IFRS 15 im Überblick

17.11.2014
Von Stefan Gros

Umgang mit Mehrkomponentenverträge

Die Neuregelung des IFRS 15 zur Umsatzrealisation wird einige Veränderungen für die bilanzierenden Unternehmen mit sich bringen. Diese sind im Wesentlichen durch Neuerung der Umsatzrealisation auf Grundlage des Kontrollübergangs begründet.

Die Auswirkungen der Veränderung und der Aufwand zur Implementierung des Standards wird von dem jeweiligen Geschäftsmodell abhängig sein. Unabhängig davon stehen Finanzvorstände vor der Aufgabe das eigene Unternehmen zu durchleuchten, um alle notwendigen Informationen bezüglich IFRS 15 zu erlangen. Dies beinhaltet im Speziellen die Rechnungslegungssysteme und IT-Systeme. Es wird ratsam sein ein internes System aufzubauen um die Umsatzprozesse genau zu analysieren. Es sollten zudem alle umsatzrelevanten Verträge analysiert werden, da kleine Unterschiede in den Verträgen zu verschiedenen Zeitpunkten der Realisation führen können.
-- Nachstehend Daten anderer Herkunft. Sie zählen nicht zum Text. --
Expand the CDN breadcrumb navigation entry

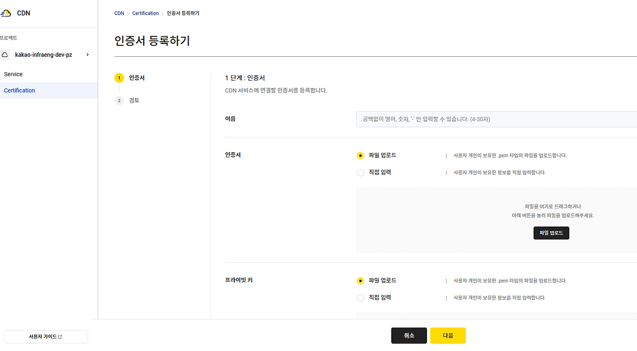pos(119,13)
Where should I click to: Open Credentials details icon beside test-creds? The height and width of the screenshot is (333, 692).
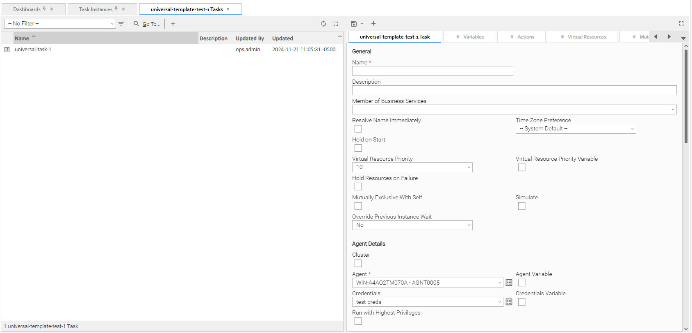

Es ist davon auszugehen, dass durch das neue Modell mehr Güter und Dienstleistungen im Zeitverlauf erfasst werden. Fraglich ist jedoch noch der Umgang mit Mehrkomponentenverträgen, denn hierfür gibt der Standard nur eine geringe Hilfestellung. Nach IFRS 15 muss der Verkaufspreis auf die einzelnen Komponenten verteilt werden. Dies wird im Besonderen für Telekommunikationsunternehmen interessant, da diese oftmals die Hardware an den Tarif koppeln.

Die Vorteile welche der neue Standard mit sich bringt sind, dass Unternehmen mit der Einführung von IFRS 15 ausgeglichenere Umsatzniveaus ausweisen werden und mit einem Einmaleffekt die Möglichkeit erhalten diese auch früher zu realisieren.